3.3. Spatiotemporal expression of validated Pax6 downstream targets Although the gene expression patterns of Pax6, Bmp4, Tgfβ2 and Foxc1 have been well documented in the developing anterior segment of the eye [11,33,42–44], the protein expression patterns in developing tissues are less well defined. To determine the protein expression patterns of the Pax6 direct targets we performed immunohistochemistry in the developing mouse iris/ciliary body (Fig. 4A). At E16.5 in wildtype eyes, Bmp4 protein was detected in a sub-population of cells at the optic cup margin destined to become the ciliary body and iris epithelium and this overlapped with Pax6 protein expression (Fig. 4B,C) and with Bmp4 gene expression [45]. In the Pax6 heterozygous mutant eye, the expression of Bmp4 protein in Pax6 positive cells was reduced suggesting there was a deficit of Bmp4-expressing iris/ciliary body progenitor cells. There also appeared to be a reduction in Pax6 protein expression

compared to the wildtype optic cup margin as would be expected in a haploinsufficient eye. High levels of Tgfβ2 protein were detected in the optic cup margins of wildtype eyes at E16.5 that overlapped with Pax6 protein expression, and this was markedly reduced in the Pax6+/− mutant eye (Fig. 4E–F). The expression of Tgfβ2 protein in the optic cup margin is consistent with expression of the Tgfβr2 receptor that it binds to [42]. We observed Foxc1 protein expression in the periocular mesenchyme (POM) at E16.5, and in a few cells in the optic cup margin of wildtype eyes (Fig. 4G). In the Pax6+/− mutant, although the optic cup margin is smaller and is becoming disorganized in structure at this stage of development, there are still some cells expressing Foxc1 protein (Fig. 4H). This is consistent with Foxc1 gene expression in POM [43] and in non-pigmented ciliary epithelium [46].

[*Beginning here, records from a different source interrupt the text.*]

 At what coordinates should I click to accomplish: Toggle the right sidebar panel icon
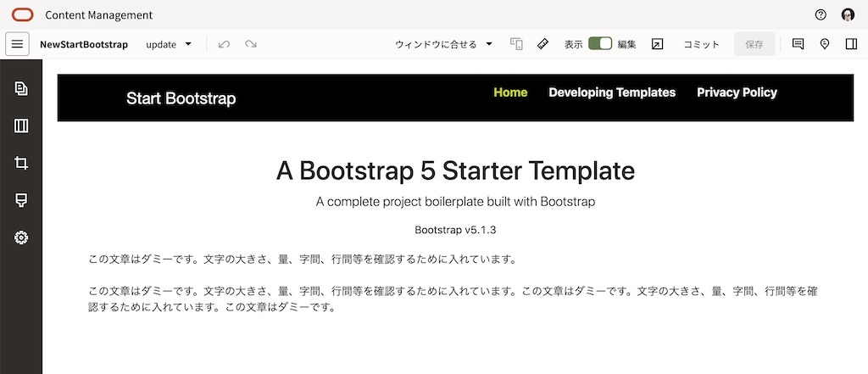[851, 44]

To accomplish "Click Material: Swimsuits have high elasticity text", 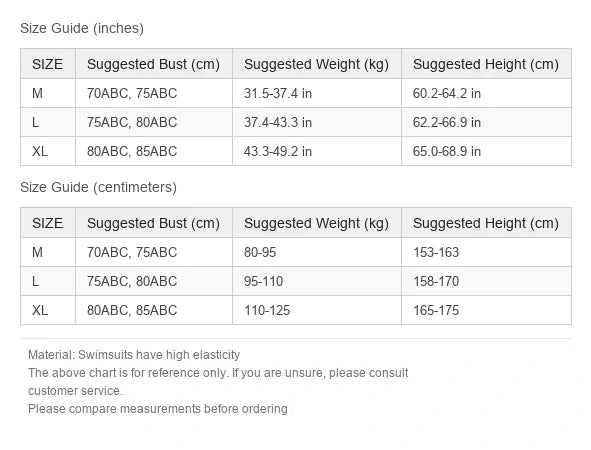I will coord(134,355).
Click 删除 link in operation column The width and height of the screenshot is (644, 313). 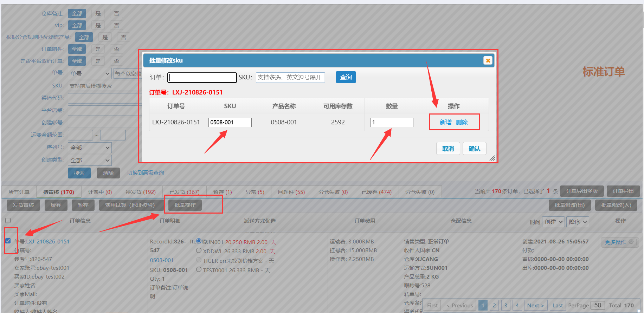coord(462,122)
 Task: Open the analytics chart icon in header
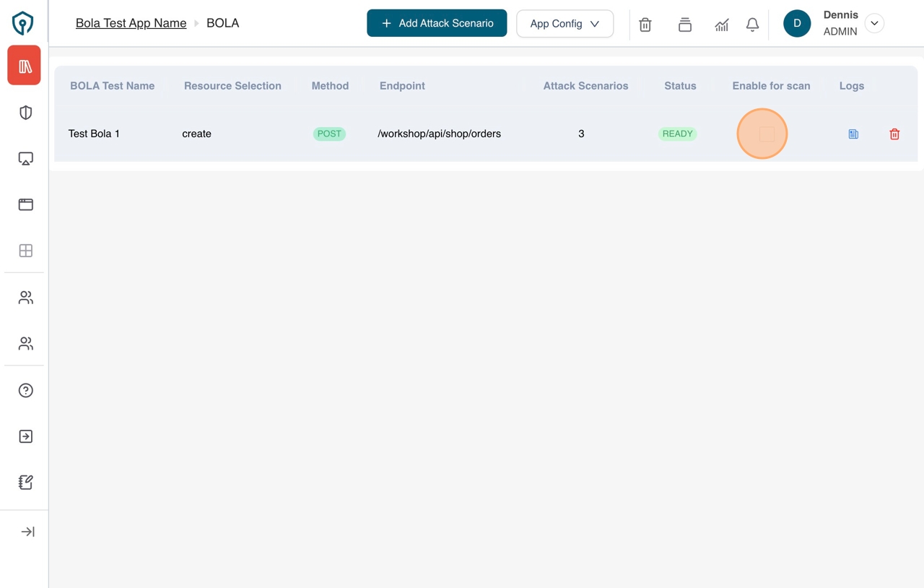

4. Discussion Although it has been known for more than two decades that PAX6 deficiency in humans causes partial or complete absence of iris tissue [23], the direct targets of Pax6 regulating normal iris development have remained elusive. In this study, we demonstrate by both in vitro and in vivo experiments that the Foxc1, Tgfβ2, and Bmp4 genes are direct downstream targets of the Pax6 transcription factor in the developing iris/ciliary body. Although PAX6 gene mutations have been synonymous with the diagnosis of aniridia, there are cases of classic aniridia that do not have PAX6 coding sequence or intragenic mutations, nor chromosomal defects that involve PAX6 or its regulatory elements, suggesting that mutations in other genes could be the cause of aniridia [47,48]. Thus, mutations in the Pax6 downstream targets that we have identified could also explain cases of aniridia or cases of isolated iris hypoplasia. BMP4 is a growth factor belonging to the TGFβ superfamily and is expressed in the optic cup margins, developing ciliary body and adult iris [49,50]. Suppression of BMP4 expression by the BMP inhibitor noggin results in the inner epithelial layer of the iris being thinner and the outer layer disorganized, in addition to complete absence of the ciliary body [50]. In Bmp4 heterozygous mice the iris is hypoplastic, there is a

Fig. 4. Immunohistochemical localization of Pax6 downstream targets at E16.5. (A) Cartoon depicting the location of images in panels B–H. RPE, retinal pigment epithelium; Me periocular mesenchyme. (B) Pax6 protein expression in a wildtype (WT) eye. OCM, optic cup margin delineated by dotted line; lens epithelium (Lens Epith). Size bar = 30 μm and is the same in panels B–H. (C) Double staining in WT eye for Pax6 (red) and Bmp4 (green). (D) Pax6 (red) and Bmp4 (green) protein expression in a Pax6 heterozygous mutant (Pax6+/−) eye. (E) Pax6 (red) and TGFβ2 (green) protein expression in a WT eye. (F) Pax6 (red) and TGFβ2 (green) protein expression in a Pax6+/− eye. (G) Pax6 (red) and Foxc1 (green) protein expression in a WT eye. Sections also stained with DAPI (blue). (H) Pax6 (red) and Foxc1 (green) protein expression in a Pax6+/– eye.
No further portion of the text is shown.